Consegna: Per ciascuna affermazione indica se concorda con il brano sulle piante salentine, rispondendo sì o no e citando le parole del testo che lo stabiliscono. 1. Il mandorlo comincia a fiorire a metà gennaio. 2. In Italia la quercia vallonea cresce in tutta la Puglia. 3. Il fico d'India cresce spontaneamente soltanto lungo la costa.

Brano di lettura:
◆ ◆ ◆ ◆ ◆

Le Millenarie piante salentine

Le Millenarie piante salentine

Una delle peculiarità della flora salentina è quella di comprendere numerose specie con areale mediterraneo-orientale, assenti nel resto della penisola.
Oltre che dai famosi ulivi secolari che caratterizzano il territorio, la vegetazione è costituita anche dal fico d'India, che cresce spontaneamente sia all'interno sia lungo la costa, e dal mandorlo, che inizia a fiorire già a metà gennaio.
In primavera, la terra sotto gli ulivi, il ciglio dei sentieri e delle strade, nonché gli interstizi dei muretti a secco, si ricoprono di fiori in un'esplosione cromatica che va dal giallo intenso dei crochi al rosso dei papaveri.
Durante l'estate, il colore sanguigno della terra diventa protagonista con il verde della macchia mediterranea. Le bacche policrome annunciano poi l'autunno ed il successivo mite inverno.

Tra le specie della penisola Salentina la più maestosa è senz'altro la quercia vallonea, presente in Italia solo nel Salento meridionale, nei dintorni di Tricase.
La più antica Quercia Vallonea Salentina si trova ormai da millenni nella campagna Galatinese, nella zona della Chiesa di San Sebastiano.
Notevole è anche la presenza di molte specie di orchidee spontanee.

Centinaia sono poi le piante di origine africana che hanno trovato nel salento terra fertile per svilupparsi.
Queste e tutte le altre varietà si possono riscoprire nel parco botanico "La Cutura"
un paradiso nato dalla pietra dal materno amore dell'uomo, dove regna un ordine mai artificiale, dove si può ascoltare il rumore della campagna, dove si può sentire ancora il profumo delle stagioni... un'isola di pietra ricca di flora, lungo di conoscenza e ricreazione, dove piacere e natura si uniscono in un percorso di vita di inarrivabile bellezza.
Un viaggio guidato dai profumi e dall'incanto di una Terra sorprendente che nei millenni ha cullato uomo e natura.

◆ ◆ ◆ ◆ ◆

Dati forniti:

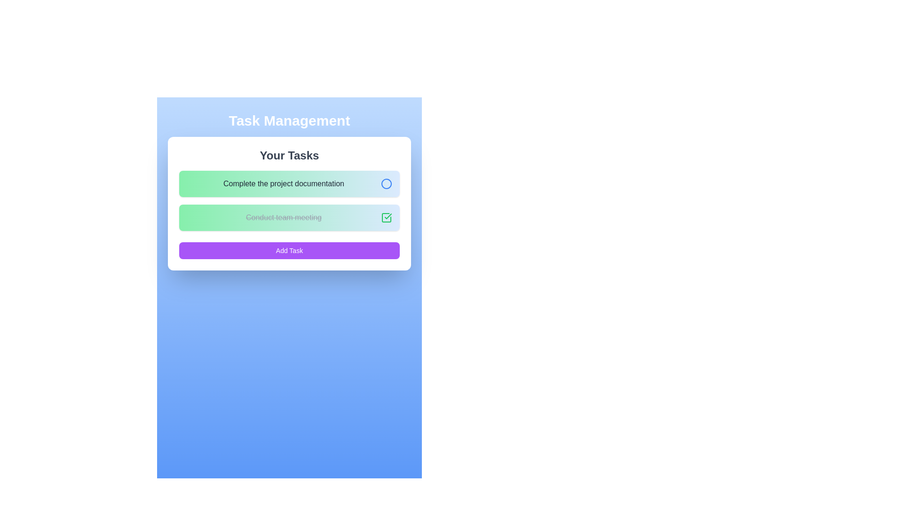 This screenshot has height=508, width=903. I want to click on the icon located at the right end of the task item labeled 'Complete the project documentation', so click(386, 183).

◆ ◆ ◆ ◆ ◆

Soluzione dell'esercizio:
1. Sì: «che inizia a fiorire già a metà gennaio».
2. No: «presente in Italia solo nel Salento meridionale, nei dintorni di Tricase».
3. No: «che cresce spontaneamente sia all'interno sia lungo la costa».